Bacciocchi quotes in his foreword Bradford's own conviction in regard to Ellen G. White: - "Let me say from the outset, I write this book as one having great confidence in the prophetic gift as it has been used in the ministry of Ellen White. After reading and studying the evidence for and against her work, I emerge as a strong believer" (pp. 9, 15).

The White Estate seems not to accept Bradford's confession. They charge on their webpage that the "Foreword and advertising incorrectly state that the manuscript was evaluated favorably by the officers of the Ellen G. White Estate." They declare that "in actuality, while recognizing elements on which we can agree, the White Estate staff has strong concerns regarding several viewpoints expressed in the book." They then list three points of disagreement.

1. The book expresses the view that the prophets in the New Testament and beyond generally carry less authority than Old Testament prophets, and that the individual and/or congregation must separate the wheat from the chaff in the messages even of genuine prophets. Such a view confirms people in the human tendency to accept what they like in inspired writings and reject as "chaff" the things with which they disagree.

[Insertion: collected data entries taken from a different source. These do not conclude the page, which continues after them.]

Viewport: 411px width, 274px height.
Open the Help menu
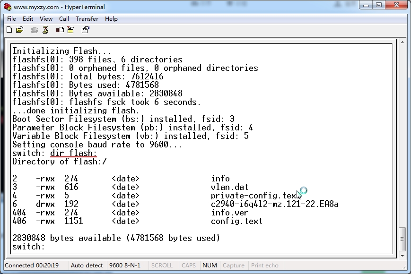[x=111, y=19]
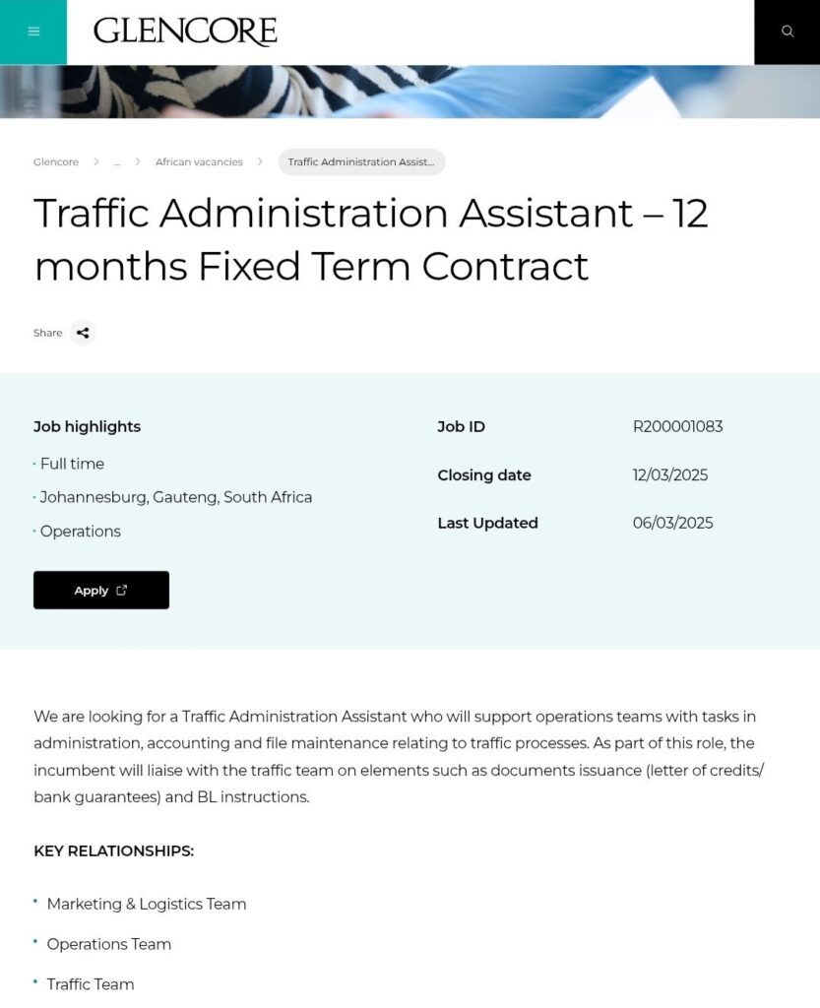Open the African vacancies breadcrumb
The width and height of the screenshot is (820, 1008).
[199, 162]
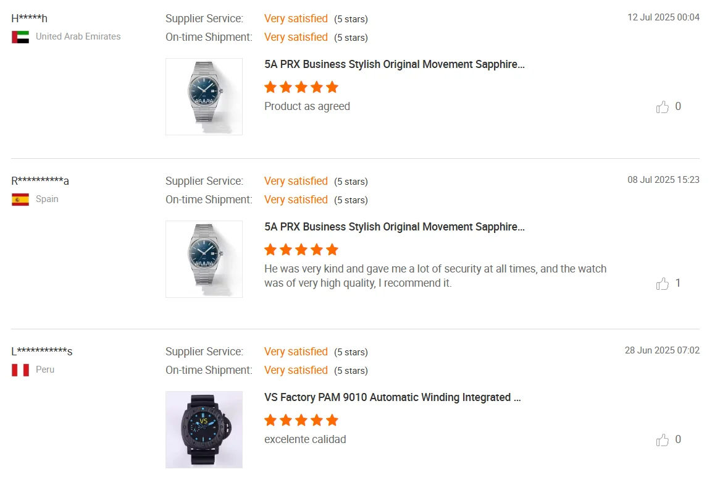Click the Spain flag icon

coord(20,200)
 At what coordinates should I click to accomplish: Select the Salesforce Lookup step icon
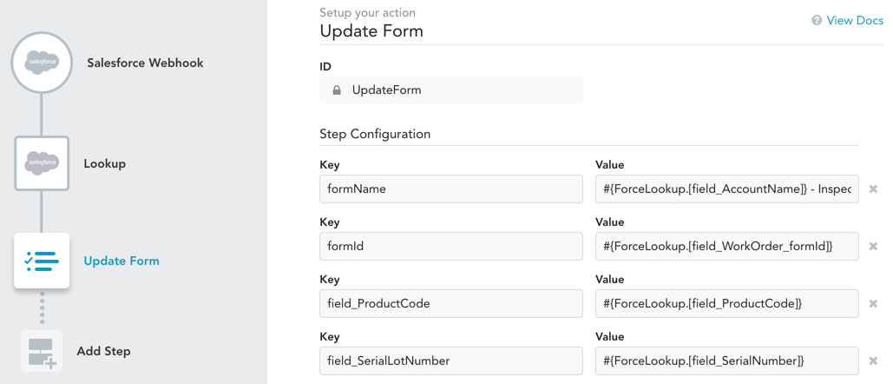pos(42,163)
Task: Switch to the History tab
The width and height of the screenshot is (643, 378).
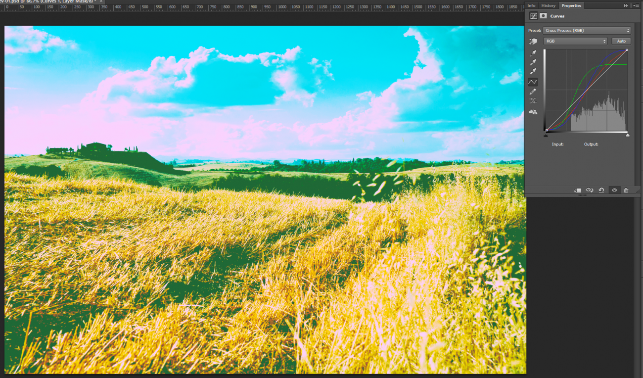Action: point(549,5)
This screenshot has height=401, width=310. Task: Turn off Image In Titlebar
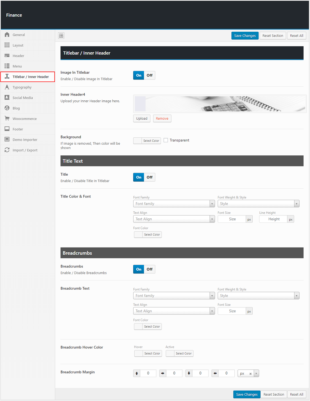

This is skating on thin ice. While it is true that the prophetic office in the Old Testament was more dominant, there were New Testament prophets. The emphasis in the New Testament was apostleship. "And He gave, some apostles; and some, prophets" (Eph. 4:11).

2. The book suggests that because Ellen White used sources in her writings relating to history, prophecy, health, or theology, the views she expressed may have originated more from her contemporaries than divine inspiration. Her depiction of end time events, for example, as found in The Great Controversy, is portrayed as deriving primarily from the expectations of 19th century North American Adventists, having little application to today's global society.

3 While the White Estate staff recognizes that Ellen White was fallible and subject to human frailties - not unlike the biblical prophets - we maintain that certain positions taken in the book do not fairly reflect the understanding of Ellen White and her associates regarding her prophetic ministry, and fail to represent fully Ellen White's prophetic contributions to the Seventh-day Adventist Church.